Iets later werd het omhoog brengen van de perrons en de sporen van het station Aalst nogmaals gefotografeerd. Links staat het vroegere 'Bureau de l'Octroi'. Ansichtkaart uit circa 1912, collectie Steven De Schuiteneer, Geraardsbergen.
 
 
Decennialang werd menig stationsgebouw in Belgie ontsierd met een telegraafinstallatie op het dak. Dat die installatie in Aalst boven op het 'donjon' stond, was nog eens extra ontsierend voor stationsgebouw en omgeving. Inmiddels was het omhoog brengen van de perrons en de sporen nagenoeg voltooid. De taluds zouden weldra een begroeiing krijgen.

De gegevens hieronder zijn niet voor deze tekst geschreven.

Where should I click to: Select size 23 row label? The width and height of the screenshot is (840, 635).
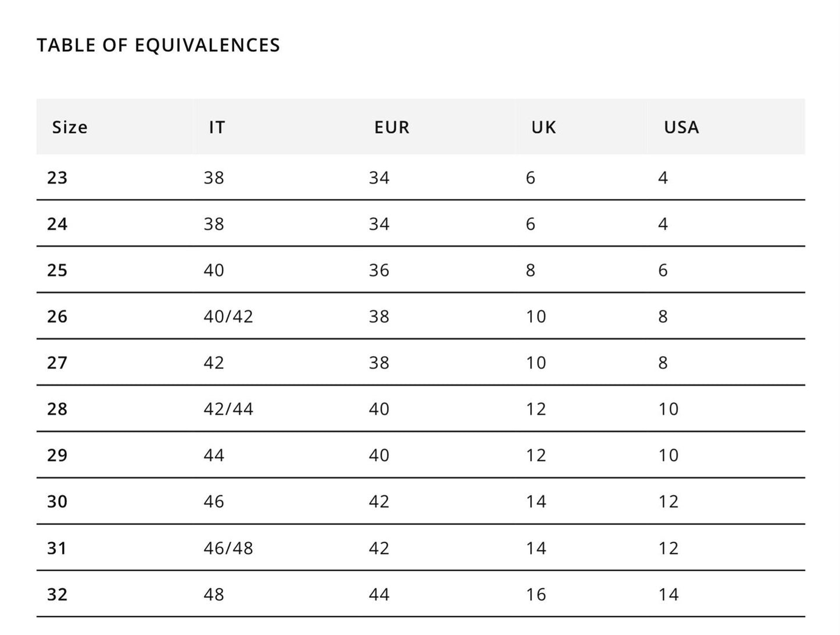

Ansichtkaart uit circa 1914, collectie Steven De Schuiteneer, Geraardsbergen.
 
 
Links van het stationsgebouw staat het vroegere 'Bureau de l'Octroi' en helemaal rechts het vroegere 'Corps de Garde' (wachthuis voor politie). Onder de arcaden bevond zich een kranten- en tijdschriftenstalletje. Ansichtkaart uit circa 1914.
 
 
In de vroege jaren twintig herstelde Belgie zich van de 'Groote Oorlog'. Als sluitstuk van het omhoog brengen van het emplacement was inmiddels op het eerste perron een nieuw seinhuis (rechts) gebouwd. Helemaal links staat het vroegere 'Bureau de l'Octroi'.
An
sichtkaart uit circa 1920, collectie Steven De Schuiteneer, Geraardsbergen.
 
 
In het stationsgebouw bevond zich de vestibule met loketten in het midden. Links hiervan waren de lokalen voor de afhandeling van het goederenvervoer gevestigd en rechts hiervan lagen onder andere twee wachtzalen. De verdieping boven de loketten was ingericht als woning voor de stationschef met zijn gezin. Onder de arcaden stond weer een kranten- en tijdschriftenstalletje. Ansichtkaart uit circa 1920.
 
 
De opkomst van de auto(mobiele omni)bus of autobus en de vrachtauto in de jaren twintig en dertig bracht een omwenteling in het vervoer teweeg. Niet langer namen het schip, de trein en de tram het grootste deel van het reizigers- en goederenvervoer voor hun rekening. Zij moesten een steeds groter deel van hun tonnage aan de nieuwkomers afstaan. Niet langer was het Statieplein in elke stad uitsluitend voorbehouden aan de tram, het rijtuig, de fietser of de voetganger. In de loop van de jaren dertig stonden er volop autobussen te wachten op klanten naar plaatsen in de omgeving. Ook de privé-auto begon al een partijtje mee te blazen. Ansichtkaart uit circa 1935.
 
 
Na aankomst van een vierde en grotere autobus op het Statieplein in Aalst maakte de fotograaf nog een opname. De chauffeur deed de motorkap open om een en ander na te kijken of te smeren. Ansichtkaart uit circa 1935.
 
 
Gezicht op de straatzijde (links) en de perronzijde (rechts) van het stationsgebouw. Foto's Marius Broos, 26 september 2014.
 
 
Links staat het vroegere 'Corps de Garde' (wachthuis voor politie). Rechts staat het vroegere 'Bureau de l'Octroi'. Hier zetelde een 'octrooigaarder' voor het heffen van stedelijke belastingen op de invoer van bepaalde goederen.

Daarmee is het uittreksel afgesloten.